Genentech announced landmark clinical trial results demonstrating that giredestrant, an investigational selective estrogen receptor degrader (SERD), significantly outperforms standard endocrine therapy in treating early-stage ER-positive breast cancer. As reported by Drugs.com, the Phase III lidERA trial showed a remarkable 30% reduction in the risk of invasive disease recurrence or death, marking a major advancement in breast cancer treatment after nearly 25 years without new endocrine therapy breakthroughs.
The study enrolled over 4,100 patients with medium- to high-risk stage I-III ER-positive, HER2-negative breast cancer. At the three-year follow-up point, 92.4% of patients receiving giredestrant remained alive and free from invasive disease, compared to 89.6% in the standard-of-care endocrine therapy group. Beyond these primary findings, giredestrant demonstrated an additional 31% risk reduction in distant recurrence-free interval, reinforcing its efficacy across critical clinical endpoints.
Dr. Aditya Bardia, the trial’s principal investigator and director of the breast oncology program at UCLA, highlighted the clinical significance of these results. “After almost 25 years, a new medicine, giredestrant has demonstrated superiority over existing endocrine therapies in the curative setting,” he stated, emphasizing the potential for giredestrant to become a new standard-of-care option. The consistent iDFS benefit observed across all clinically relevant patient subgroups underscores the broad applicability of this new treatment approach.

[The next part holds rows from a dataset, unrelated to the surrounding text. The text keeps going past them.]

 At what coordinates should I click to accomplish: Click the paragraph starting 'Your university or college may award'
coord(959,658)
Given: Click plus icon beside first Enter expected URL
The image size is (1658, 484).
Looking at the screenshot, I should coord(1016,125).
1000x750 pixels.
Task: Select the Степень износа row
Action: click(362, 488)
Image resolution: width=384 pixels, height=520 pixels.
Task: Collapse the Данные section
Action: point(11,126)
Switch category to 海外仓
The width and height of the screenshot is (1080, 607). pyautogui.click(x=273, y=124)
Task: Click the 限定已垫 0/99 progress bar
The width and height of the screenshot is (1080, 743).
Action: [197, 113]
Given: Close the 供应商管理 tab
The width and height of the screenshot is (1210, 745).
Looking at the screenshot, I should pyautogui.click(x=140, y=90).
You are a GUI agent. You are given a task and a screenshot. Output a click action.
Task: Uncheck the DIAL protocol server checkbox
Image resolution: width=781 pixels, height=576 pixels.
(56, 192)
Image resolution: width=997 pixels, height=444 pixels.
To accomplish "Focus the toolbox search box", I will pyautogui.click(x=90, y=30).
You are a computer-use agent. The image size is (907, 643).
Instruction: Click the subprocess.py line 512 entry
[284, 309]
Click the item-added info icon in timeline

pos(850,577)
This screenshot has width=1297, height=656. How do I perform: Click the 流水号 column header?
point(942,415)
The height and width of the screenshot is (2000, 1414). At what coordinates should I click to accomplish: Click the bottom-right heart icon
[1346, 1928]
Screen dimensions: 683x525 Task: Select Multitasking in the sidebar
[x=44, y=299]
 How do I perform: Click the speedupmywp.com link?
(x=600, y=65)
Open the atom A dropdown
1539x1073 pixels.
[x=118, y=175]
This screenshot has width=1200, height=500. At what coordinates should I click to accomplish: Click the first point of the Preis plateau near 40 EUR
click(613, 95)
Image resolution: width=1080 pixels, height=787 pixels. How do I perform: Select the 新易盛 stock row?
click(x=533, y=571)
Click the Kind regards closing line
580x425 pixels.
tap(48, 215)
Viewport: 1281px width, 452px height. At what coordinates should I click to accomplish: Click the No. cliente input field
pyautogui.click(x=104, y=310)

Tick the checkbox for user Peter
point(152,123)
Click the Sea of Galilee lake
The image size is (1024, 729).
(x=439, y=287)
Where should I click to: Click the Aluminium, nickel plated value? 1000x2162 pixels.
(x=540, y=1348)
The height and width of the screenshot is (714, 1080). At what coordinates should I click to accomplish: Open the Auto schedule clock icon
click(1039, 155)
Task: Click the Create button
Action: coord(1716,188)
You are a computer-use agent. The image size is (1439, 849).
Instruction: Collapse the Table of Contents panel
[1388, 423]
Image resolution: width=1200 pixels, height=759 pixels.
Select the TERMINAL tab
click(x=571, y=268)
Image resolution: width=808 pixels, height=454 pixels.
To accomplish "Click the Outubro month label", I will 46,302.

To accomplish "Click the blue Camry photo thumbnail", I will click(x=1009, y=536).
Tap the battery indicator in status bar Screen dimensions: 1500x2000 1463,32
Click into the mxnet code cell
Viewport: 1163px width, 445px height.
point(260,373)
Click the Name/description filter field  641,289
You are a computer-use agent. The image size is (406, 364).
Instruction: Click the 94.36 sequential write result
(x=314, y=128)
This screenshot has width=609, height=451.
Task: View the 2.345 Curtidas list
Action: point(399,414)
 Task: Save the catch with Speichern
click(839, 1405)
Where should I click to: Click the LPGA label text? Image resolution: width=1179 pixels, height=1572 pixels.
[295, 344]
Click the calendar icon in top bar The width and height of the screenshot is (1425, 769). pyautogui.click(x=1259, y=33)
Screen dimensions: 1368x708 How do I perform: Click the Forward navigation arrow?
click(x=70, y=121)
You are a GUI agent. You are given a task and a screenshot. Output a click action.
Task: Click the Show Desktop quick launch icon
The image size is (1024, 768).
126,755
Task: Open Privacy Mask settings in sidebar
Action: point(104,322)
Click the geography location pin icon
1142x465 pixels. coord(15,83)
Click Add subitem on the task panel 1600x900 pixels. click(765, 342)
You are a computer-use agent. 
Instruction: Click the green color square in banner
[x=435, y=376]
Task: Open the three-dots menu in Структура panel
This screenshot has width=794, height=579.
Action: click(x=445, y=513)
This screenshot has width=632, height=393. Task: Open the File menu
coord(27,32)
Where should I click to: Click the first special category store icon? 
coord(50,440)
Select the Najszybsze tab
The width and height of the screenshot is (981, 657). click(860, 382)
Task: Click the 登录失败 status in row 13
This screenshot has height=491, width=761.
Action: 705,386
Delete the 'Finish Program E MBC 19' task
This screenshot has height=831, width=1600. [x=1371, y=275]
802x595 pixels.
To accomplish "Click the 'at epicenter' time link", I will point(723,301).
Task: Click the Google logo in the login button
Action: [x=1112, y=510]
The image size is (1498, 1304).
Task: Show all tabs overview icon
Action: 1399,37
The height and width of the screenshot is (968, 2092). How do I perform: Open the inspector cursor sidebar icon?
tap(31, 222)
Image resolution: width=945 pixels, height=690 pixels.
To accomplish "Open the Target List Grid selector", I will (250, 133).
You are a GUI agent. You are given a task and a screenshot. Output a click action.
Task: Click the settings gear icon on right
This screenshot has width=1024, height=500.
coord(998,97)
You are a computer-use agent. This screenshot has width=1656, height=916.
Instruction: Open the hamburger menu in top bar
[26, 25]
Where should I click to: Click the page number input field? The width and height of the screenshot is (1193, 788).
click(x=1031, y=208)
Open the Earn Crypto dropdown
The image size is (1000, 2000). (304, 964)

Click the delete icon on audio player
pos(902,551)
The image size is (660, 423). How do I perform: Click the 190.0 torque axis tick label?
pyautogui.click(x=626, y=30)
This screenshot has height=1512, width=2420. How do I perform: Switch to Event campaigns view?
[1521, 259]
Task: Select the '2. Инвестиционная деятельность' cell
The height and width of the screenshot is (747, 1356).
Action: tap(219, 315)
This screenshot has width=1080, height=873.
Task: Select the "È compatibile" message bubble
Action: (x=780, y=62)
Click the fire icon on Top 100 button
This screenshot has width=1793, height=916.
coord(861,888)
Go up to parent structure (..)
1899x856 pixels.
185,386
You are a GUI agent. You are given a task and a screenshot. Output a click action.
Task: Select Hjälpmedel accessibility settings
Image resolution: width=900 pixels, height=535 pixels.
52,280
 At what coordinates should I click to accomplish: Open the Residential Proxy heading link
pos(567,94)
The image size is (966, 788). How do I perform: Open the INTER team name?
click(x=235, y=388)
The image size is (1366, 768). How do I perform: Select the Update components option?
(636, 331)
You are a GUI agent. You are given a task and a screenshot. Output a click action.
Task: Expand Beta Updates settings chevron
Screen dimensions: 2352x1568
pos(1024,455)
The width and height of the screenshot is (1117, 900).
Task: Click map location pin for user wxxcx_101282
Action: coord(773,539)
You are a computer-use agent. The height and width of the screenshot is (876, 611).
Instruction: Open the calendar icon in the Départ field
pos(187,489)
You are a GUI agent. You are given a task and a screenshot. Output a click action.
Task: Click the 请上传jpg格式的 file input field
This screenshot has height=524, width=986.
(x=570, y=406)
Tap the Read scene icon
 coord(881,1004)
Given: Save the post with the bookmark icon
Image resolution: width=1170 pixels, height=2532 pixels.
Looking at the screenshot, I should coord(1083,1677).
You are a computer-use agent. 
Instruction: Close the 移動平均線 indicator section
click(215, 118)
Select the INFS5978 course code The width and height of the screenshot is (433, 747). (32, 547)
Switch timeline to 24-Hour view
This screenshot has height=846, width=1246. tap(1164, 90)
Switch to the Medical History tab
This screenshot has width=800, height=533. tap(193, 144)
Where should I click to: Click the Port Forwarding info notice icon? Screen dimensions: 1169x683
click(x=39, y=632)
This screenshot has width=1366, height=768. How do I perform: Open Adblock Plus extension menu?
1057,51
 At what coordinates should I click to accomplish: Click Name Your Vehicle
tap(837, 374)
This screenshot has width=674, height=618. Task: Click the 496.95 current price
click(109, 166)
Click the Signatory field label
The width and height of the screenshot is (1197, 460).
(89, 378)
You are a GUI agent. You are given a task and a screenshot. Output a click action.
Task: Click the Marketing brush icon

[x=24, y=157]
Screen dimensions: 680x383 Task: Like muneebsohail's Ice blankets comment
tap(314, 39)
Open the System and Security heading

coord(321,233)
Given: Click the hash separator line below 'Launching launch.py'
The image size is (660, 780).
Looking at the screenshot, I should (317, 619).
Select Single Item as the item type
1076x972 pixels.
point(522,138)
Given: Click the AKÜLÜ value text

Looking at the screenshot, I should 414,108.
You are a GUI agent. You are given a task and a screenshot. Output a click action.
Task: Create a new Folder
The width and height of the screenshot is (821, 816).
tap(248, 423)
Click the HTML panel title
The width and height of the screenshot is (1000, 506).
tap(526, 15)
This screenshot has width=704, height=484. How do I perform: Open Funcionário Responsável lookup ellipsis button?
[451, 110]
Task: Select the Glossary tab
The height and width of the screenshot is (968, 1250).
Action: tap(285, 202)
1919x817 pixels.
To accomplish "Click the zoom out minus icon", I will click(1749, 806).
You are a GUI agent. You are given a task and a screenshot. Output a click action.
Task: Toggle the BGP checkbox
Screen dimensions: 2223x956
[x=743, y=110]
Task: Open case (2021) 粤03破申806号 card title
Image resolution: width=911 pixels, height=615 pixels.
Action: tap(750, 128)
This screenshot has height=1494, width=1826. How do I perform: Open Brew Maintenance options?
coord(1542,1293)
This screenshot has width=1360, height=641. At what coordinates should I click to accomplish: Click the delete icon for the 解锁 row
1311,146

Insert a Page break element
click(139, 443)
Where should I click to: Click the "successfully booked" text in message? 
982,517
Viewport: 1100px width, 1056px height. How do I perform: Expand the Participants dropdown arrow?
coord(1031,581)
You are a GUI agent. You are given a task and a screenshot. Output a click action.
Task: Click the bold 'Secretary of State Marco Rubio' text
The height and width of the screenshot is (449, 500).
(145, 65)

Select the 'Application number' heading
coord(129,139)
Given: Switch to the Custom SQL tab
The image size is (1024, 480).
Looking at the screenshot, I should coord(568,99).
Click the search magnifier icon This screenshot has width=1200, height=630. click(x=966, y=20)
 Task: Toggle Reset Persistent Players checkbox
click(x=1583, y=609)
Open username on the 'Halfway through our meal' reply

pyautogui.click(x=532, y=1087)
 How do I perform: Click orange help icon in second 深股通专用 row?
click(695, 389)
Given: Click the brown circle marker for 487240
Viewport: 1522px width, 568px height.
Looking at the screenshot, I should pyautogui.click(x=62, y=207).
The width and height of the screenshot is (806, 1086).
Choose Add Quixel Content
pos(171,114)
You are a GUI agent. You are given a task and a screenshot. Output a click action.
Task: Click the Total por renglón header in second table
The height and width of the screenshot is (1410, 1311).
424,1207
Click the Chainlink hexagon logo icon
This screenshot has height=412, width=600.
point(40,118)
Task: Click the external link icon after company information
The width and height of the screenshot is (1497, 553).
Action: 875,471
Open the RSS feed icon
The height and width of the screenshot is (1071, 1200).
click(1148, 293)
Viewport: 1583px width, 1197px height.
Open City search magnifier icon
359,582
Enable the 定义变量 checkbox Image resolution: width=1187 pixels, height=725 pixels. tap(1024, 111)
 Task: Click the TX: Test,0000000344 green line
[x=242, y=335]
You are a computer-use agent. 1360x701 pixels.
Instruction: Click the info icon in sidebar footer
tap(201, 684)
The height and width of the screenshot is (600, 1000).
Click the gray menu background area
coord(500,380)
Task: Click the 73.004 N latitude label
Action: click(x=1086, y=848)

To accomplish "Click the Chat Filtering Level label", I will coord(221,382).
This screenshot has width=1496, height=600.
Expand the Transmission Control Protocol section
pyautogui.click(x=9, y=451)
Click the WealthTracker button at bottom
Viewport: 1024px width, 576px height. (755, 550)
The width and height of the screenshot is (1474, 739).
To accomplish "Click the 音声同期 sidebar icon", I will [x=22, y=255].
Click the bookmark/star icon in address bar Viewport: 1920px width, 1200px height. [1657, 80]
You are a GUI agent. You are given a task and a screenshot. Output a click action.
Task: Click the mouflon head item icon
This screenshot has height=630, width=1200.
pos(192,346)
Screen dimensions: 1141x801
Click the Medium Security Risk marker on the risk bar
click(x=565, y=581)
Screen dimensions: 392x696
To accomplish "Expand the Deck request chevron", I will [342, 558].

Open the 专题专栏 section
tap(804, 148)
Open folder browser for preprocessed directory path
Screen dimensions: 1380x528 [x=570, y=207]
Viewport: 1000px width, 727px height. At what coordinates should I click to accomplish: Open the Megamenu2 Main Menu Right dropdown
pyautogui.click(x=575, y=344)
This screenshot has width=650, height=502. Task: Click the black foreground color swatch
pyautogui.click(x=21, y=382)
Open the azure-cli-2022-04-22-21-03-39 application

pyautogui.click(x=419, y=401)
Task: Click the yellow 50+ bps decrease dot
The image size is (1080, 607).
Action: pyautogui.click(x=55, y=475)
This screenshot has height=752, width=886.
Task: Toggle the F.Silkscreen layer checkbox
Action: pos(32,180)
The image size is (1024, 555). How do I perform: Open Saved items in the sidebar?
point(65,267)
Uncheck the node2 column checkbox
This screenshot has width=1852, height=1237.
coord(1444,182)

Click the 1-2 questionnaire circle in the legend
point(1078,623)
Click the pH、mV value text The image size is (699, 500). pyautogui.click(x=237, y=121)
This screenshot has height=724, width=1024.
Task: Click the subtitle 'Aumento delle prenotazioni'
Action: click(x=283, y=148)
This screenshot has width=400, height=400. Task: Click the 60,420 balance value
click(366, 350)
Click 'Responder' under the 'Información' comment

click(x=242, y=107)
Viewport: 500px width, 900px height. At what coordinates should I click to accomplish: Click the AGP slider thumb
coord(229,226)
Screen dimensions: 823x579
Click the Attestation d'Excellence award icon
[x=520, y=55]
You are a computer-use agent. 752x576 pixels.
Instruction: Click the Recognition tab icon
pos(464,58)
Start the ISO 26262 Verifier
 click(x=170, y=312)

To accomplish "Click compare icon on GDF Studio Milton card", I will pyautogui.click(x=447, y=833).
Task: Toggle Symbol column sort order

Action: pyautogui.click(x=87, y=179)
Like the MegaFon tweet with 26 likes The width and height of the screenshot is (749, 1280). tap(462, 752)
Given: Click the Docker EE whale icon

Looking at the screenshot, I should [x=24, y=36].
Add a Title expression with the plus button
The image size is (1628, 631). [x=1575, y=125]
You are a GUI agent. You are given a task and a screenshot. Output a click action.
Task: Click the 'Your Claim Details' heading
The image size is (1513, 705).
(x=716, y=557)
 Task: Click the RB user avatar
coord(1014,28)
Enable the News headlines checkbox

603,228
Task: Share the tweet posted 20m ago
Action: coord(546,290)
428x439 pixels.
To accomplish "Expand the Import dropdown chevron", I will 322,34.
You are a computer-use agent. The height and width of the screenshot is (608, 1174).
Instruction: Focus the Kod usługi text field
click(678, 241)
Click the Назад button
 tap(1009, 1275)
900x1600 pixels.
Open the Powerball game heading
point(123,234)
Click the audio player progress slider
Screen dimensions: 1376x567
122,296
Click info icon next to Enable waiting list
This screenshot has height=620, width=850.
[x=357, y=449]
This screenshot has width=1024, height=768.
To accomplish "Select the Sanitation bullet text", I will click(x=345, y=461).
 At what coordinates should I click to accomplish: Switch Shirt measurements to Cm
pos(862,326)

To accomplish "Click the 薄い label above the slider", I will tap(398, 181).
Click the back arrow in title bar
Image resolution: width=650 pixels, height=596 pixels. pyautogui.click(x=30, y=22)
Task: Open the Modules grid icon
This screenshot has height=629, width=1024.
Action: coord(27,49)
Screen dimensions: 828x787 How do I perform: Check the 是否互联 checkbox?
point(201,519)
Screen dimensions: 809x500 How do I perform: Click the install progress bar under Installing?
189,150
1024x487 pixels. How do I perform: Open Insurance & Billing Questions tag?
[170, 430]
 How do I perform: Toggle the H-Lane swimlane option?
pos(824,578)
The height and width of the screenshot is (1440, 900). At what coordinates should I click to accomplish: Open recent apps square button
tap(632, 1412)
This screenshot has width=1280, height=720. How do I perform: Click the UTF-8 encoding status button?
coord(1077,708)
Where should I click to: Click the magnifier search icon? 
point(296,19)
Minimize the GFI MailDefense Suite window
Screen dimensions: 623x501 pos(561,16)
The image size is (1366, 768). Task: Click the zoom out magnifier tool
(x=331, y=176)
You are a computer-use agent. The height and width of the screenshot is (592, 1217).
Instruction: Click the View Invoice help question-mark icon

ER-positive breast cancer represents approximately 70% of all breast cancer cases, with most diagnosed in early stages when the potential for cure is highest. Despite existing treatment options, the current standard endocrine therapies face significant limitations. Approximately one-third of patients experience disease recurrence after adjuvant endocrine therapy, while many others must discontinue treatment early due to tolerability or safety concerns, further increasing mortality risk. These challenges underscore the urgent clinical need that giredestrant addresses.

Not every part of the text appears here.